14/01/2009

Et si l’économie réelle n’était pas si touchée par la crise financière ?

A voir les commentaires que les commerçants font sur les ventes des premiers jours des soldes, on pourrait croire que la crise n’est que dans les journaux !


Et si finalement la crise ne concernait, pour une fois, que les nantis, ceux qui ont malgré tout encore les moyens. Ceux que personne ne va plaindre. Tel le président russe du prestigieux club de foot de Chelsea, Monsieur Roman Abramovitch dont on dit que sa fortune est passée de 17 à 2 milliards de dollars.

Et après ? Il a encore de quoi vivre, plus que confortablement !

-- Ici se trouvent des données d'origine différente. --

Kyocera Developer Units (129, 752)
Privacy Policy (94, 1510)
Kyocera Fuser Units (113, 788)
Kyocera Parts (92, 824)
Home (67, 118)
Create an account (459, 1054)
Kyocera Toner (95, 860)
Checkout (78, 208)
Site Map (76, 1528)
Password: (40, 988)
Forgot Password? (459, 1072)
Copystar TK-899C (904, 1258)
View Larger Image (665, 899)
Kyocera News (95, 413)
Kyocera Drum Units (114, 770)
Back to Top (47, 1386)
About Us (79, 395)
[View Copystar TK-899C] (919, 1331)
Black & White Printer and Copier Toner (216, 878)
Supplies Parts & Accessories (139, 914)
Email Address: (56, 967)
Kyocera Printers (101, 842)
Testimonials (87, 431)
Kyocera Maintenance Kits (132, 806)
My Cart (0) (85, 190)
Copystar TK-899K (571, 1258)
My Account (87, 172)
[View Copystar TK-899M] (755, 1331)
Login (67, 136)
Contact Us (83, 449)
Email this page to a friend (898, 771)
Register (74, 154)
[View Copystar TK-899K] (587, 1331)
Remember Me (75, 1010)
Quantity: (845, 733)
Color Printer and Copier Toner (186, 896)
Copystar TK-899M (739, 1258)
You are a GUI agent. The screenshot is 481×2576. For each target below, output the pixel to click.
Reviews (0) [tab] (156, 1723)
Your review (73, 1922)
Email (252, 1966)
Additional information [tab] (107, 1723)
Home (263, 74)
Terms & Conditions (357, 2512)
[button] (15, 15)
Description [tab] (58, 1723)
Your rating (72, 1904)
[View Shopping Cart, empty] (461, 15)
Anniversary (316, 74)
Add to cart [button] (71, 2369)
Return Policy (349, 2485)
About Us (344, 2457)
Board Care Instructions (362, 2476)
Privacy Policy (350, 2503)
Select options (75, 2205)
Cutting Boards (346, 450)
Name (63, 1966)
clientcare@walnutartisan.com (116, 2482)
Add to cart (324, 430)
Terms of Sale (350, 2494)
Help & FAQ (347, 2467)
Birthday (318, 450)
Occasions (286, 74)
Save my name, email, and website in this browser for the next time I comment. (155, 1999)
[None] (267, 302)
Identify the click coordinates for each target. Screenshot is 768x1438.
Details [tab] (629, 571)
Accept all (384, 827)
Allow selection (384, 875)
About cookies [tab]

Les marchés boursiers ont chutés de manière abrupte ? C’est vrai. Ce n’est de loin pas la première fois. Nous avons eu le krach de 1987, la bulle internet de la fin du siècle dernier, les attentats du WTC à New York, les subprimes. Ce n’est sans soute pas fini. Chaque fois la bourse est remontée. Elle remontera.

De toutes ces crises, celle que nous vivons est la plus importante. Pour le moment !

N’oublions pas qu’il ne s’agit là que de « virtuel », que l’argent perdu n’a pas vraiment été gagné. L’action, qui valait 50 francs en 2002, dont le cours est monté jusqu’à 150 francs en 2007 et qui ne vaut plus que 60 francs aujourd’hui, dégage encore une plus value pour celui qui l’a achetée en 2002…Le fait que sa valeur ait été triplée entre temps ne veut pas dire que l’argent a été gagné. Comme il n’a pas été perdu depuis !

Par contre, les gens vont continuer à consommer dans l’économie réelle, nous allons continuer à manger, à boire, à nous déplacer donc à devoir utiliser des moyens de transports, nous irons encore au cinéma, au restaurant, probablement en vacances. Cela c’est l’économie réelle. Elle va continuer de vivre indépendamment, de la crise financière, au rythme que nous, consommateurs moyens, petites gens, allons lui donner. Si nous continuons à vivre comme l’an dernier, la crise ne durera pas. Elle n’aura existé que dans les analyses des experts, ceux qui ne l’ont pas vue venir. Ceux qui veulent nous expliquer comment s’en sortir. En fait la grande chance de cette crise, c’est qu’elle vient des banques, en nous forçant à nous poser des questions sur la solvabilité des banques, elle nous incite à dépenser aujourd’hui plutôt que d’épargner de l’argent dont on est pas sûr que les banques pourront nous le rendre plus tard…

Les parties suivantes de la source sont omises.